What is needed — Turn the material starting at the line with "Screen dimensions: 1523x784" and ending at the line with "tap(110, 201)" into a numbered list, skipping blank lines and leaving out the pictures.

Dataset extract —
☆ ☆ ☆ ☆ ☆ ☆ ☆

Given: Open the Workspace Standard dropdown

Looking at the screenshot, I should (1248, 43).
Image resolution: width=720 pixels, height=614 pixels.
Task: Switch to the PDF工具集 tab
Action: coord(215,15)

☆ ☆ ☆ ☆ ☆ ☆ ☆

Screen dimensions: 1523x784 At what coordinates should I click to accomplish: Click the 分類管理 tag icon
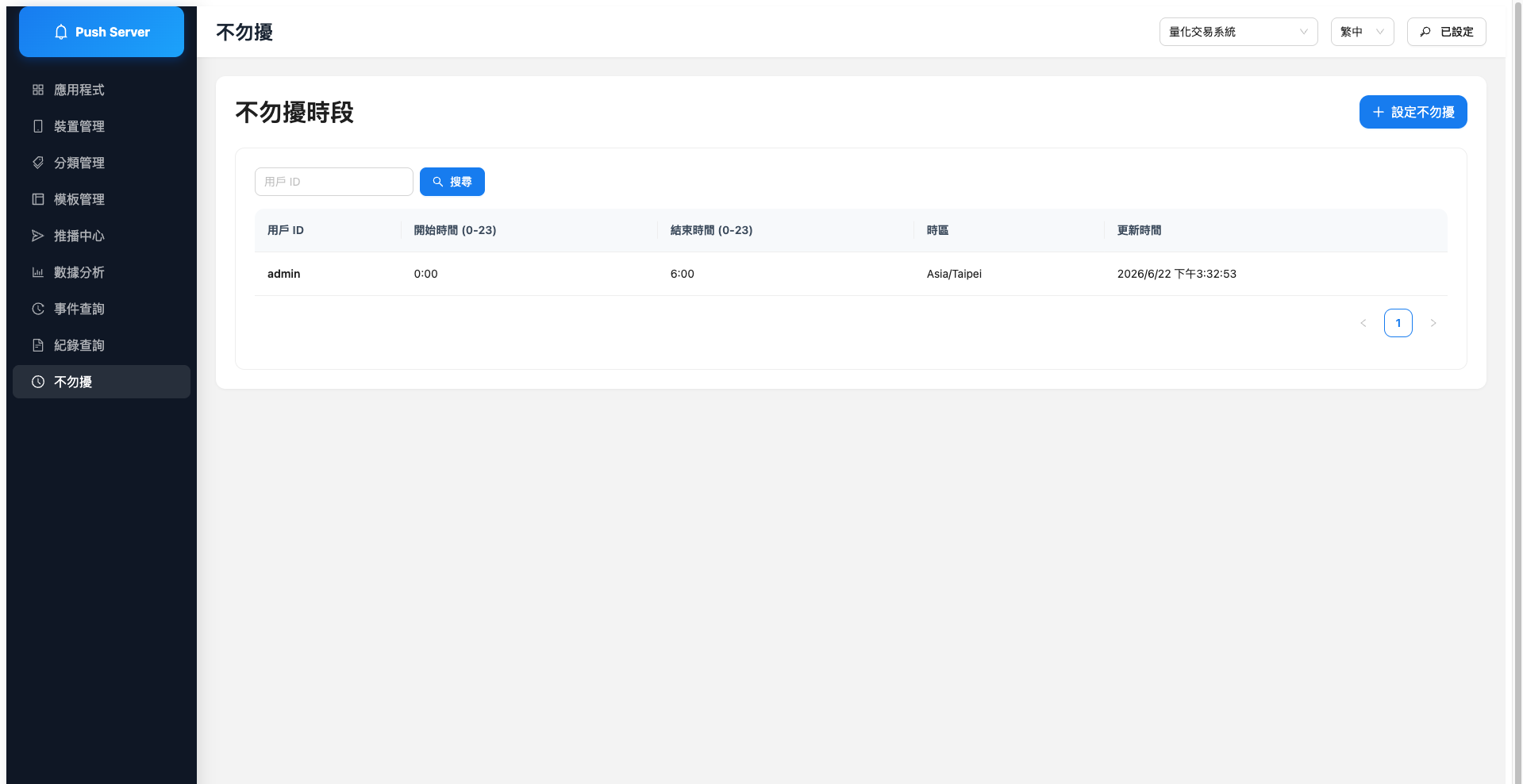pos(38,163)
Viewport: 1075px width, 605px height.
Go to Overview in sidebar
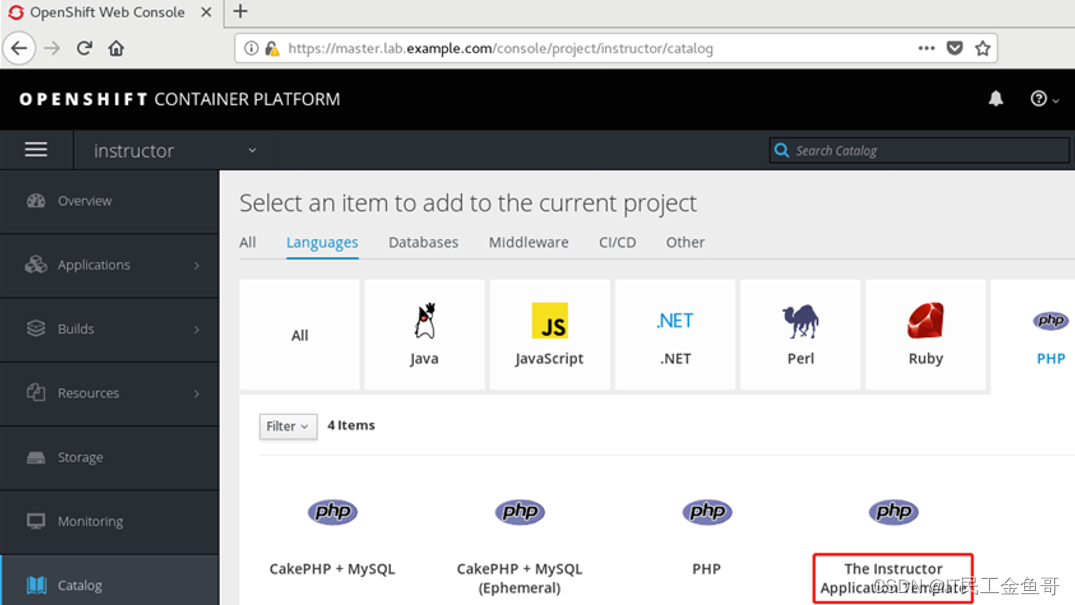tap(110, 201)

☆ ☆ ☆ ☆ ☆ ☆ ☆

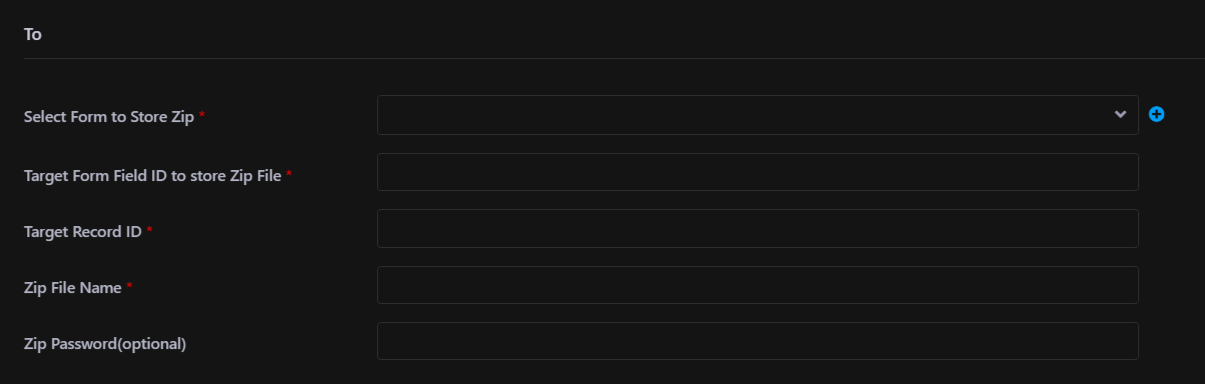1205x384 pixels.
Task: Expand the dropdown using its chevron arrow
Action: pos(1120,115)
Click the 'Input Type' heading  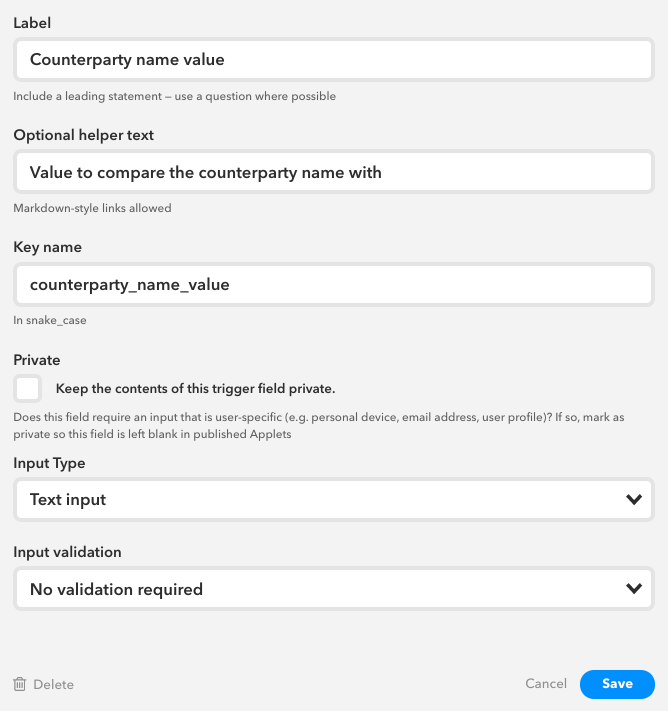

☆ ☆ ☆ ☆ ☆ ☆ ☆

Result of this exercise —
1. Screen dimensions: 1523x784 At what coordinates should I click to accomplish: Click the 分類管理 tag icon
2. pos(38,163)
3. Viewport: 1075px width, 605px height.
4. Go to Overview in sidebar
5. tap(110, 201)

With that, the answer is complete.